*EXCERPT TO READ:*

Latin America and Caribbean are ‘Biodiversity Superpower’, says UNDP Report

Dec. 3, 2010 — An extraordinary array of goods and services provided by the rich plant and wildlife of Latin America and the Caribbean hangs in the balance unless governments in the region take hold of their full potential as biodiversity superpowers, according to a new report from the United Nations Development Programme (UNDP).

The report, ‘Latin America and the Caribbean: A Biodiversity Superpower’—launched today during the Ibero-American Summits of Heads of State and Governments— urges policymakers to assess the economic contribution of the biodiversity and ecosystems services to areas such as food production, disease control, pharmaceuticals manufacturing, and tourism, among others, also making the case for sustainable business investments and contributions.

Consolidating two years of research on the region’s long-term potential as a biodiversity superpower’, the report highlights the importance of biodiversity and ecosystems services for the region’s sustainable development and long- term competitiveness.

The report ‘Latin America and the Caribbean: A Biodiversity Superpower’ is available online: http://www.undp.org/latinamerica/biodiversity-superpower.

*PROBLEM SET:*
**A.** In the UNDP biodiversity article, during what event was the report launched?
**B.** The UNDP biodiversity article names areas to which biodiversity and ecosystems services make an economic contribution. List each of them.
**C.** Carry on writing the UNDP biodiversity article from its final sentence.
The listing that follows comes from a separate source, not from the UNDP biodiversity article.

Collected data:
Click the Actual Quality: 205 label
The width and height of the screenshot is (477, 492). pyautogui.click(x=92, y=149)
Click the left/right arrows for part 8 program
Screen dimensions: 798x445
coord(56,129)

*EXPECTED RESPONSES:*
**A.** The Ibero-American Summits of Heads of State and Governments

**B.** food production, disease control, pharmaceuticals manufacturing, tourism

**C.**
ABOUT THE REPORT

Latin America and the Caribbean: A Biodiversity Superpower: This initiative has been sponsored by UNDP in partnership with the UN Environment Programme (UNEP), The Economic Commission for Latin America and the Caribbean (ECLAC), the Secretariat of the Convention on Biological Diversity and the UN Conference on Trade and Development (UNCTAD) and with the generous support from the government of Spain. The reports are informed by the work of the Technical Team, stakeholders consultations, and by strategic guidance provided by the UNDP Commission on Biodiversity, Ecosystems, Finance, and Development. The authors are responsible for the content of this report. The views expressed in this publication are those of its authors and do not necessarily represent those of UNDP, or of the governments or organizations sponsoring the initiative.